## BEGIN Exercise input

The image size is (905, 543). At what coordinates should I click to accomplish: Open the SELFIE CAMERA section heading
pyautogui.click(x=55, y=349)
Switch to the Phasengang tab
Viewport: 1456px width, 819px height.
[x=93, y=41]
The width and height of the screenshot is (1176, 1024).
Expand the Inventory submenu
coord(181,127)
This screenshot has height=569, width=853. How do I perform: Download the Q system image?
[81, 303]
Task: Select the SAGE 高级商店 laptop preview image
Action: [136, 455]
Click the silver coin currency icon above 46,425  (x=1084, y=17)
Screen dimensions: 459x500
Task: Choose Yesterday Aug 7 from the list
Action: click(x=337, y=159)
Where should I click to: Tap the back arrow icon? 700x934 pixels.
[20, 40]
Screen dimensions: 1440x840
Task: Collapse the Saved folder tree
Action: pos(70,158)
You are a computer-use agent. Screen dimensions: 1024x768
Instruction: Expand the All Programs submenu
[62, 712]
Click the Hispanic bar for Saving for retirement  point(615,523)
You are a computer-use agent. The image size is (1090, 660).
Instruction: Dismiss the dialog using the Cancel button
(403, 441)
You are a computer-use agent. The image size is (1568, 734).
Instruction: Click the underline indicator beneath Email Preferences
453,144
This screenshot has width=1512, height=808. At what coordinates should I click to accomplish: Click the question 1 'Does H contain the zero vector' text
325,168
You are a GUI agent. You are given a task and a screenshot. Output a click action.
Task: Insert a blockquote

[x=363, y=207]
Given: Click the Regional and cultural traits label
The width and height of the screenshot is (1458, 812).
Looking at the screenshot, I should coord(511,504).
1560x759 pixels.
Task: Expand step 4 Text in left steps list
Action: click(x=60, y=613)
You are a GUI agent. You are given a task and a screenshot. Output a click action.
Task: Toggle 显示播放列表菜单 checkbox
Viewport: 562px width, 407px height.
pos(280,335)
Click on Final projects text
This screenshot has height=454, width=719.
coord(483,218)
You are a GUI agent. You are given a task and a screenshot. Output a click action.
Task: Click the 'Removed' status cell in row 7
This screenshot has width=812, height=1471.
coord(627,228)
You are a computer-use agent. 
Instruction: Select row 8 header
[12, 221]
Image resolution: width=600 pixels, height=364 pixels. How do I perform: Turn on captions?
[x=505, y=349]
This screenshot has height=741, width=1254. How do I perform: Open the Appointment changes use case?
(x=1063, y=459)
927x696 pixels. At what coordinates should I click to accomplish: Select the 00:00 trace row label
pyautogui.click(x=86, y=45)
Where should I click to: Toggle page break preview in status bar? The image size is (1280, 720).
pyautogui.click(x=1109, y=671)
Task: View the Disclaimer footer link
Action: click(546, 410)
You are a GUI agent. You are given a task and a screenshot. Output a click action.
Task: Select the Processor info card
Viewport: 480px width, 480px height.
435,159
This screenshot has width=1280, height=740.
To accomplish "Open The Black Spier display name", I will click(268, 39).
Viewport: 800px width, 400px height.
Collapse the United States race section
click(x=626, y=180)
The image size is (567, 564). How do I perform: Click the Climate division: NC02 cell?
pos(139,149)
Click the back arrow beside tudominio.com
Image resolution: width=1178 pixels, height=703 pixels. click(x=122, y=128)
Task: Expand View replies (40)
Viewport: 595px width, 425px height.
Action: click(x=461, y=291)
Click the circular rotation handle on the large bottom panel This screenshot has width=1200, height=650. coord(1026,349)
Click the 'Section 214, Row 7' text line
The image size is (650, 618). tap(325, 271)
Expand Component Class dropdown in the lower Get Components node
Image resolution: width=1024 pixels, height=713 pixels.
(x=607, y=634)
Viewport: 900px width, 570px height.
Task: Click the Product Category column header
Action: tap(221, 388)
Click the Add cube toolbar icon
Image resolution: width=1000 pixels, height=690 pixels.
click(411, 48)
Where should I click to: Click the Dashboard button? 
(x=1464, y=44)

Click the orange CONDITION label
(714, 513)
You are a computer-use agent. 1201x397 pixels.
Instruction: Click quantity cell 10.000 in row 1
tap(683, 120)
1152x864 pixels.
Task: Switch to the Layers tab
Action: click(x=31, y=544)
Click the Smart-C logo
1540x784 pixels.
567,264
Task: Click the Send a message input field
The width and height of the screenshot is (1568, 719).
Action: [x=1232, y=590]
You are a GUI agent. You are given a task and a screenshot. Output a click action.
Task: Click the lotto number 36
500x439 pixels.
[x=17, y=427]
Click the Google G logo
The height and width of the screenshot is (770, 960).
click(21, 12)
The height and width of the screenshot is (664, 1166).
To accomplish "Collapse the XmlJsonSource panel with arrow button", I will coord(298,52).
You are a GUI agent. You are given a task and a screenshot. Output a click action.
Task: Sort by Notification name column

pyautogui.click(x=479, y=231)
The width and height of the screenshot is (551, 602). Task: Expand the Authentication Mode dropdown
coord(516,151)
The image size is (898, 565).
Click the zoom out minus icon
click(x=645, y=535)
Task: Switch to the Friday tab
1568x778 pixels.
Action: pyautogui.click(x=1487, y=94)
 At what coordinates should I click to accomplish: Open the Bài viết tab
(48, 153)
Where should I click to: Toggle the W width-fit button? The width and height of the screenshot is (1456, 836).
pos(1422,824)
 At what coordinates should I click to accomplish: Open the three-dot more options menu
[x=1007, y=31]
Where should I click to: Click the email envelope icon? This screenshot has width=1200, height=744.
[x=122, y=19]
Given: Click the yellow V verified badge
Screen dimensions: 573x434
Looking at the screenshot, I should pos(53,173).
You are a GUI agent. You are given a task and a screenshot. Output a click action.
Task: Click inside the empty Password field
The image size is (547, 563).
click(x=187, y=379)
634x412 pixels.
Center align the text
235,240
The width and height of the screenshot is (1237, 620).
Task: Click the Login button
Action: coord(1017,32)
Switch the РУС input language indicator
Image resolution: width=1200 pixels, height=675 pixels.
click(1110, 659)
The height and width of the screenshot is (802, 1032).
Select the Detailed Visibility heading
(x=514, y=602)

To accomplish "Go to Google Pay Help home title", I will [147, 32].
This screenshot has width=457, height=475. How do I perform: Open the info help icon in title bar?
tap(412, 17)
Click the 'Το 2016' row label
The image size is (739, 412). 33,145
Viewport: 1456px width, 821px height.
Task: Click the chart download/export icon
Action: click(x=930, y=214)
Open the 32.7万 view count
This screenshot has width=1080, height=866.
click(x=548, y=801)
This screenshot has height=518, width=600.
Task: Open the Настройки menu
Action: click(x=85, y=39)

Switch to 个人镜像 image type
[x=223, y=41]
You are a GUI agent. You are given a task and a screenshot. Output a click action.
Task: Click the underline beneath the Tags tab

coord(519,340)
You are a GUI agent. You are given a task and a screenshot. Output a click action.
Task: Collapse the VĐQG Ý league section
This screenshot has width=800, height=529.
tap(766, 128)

## END Exercise input

Report how many lines in the entries above contain the string "Switch", matching case exactly. Give only the number.

5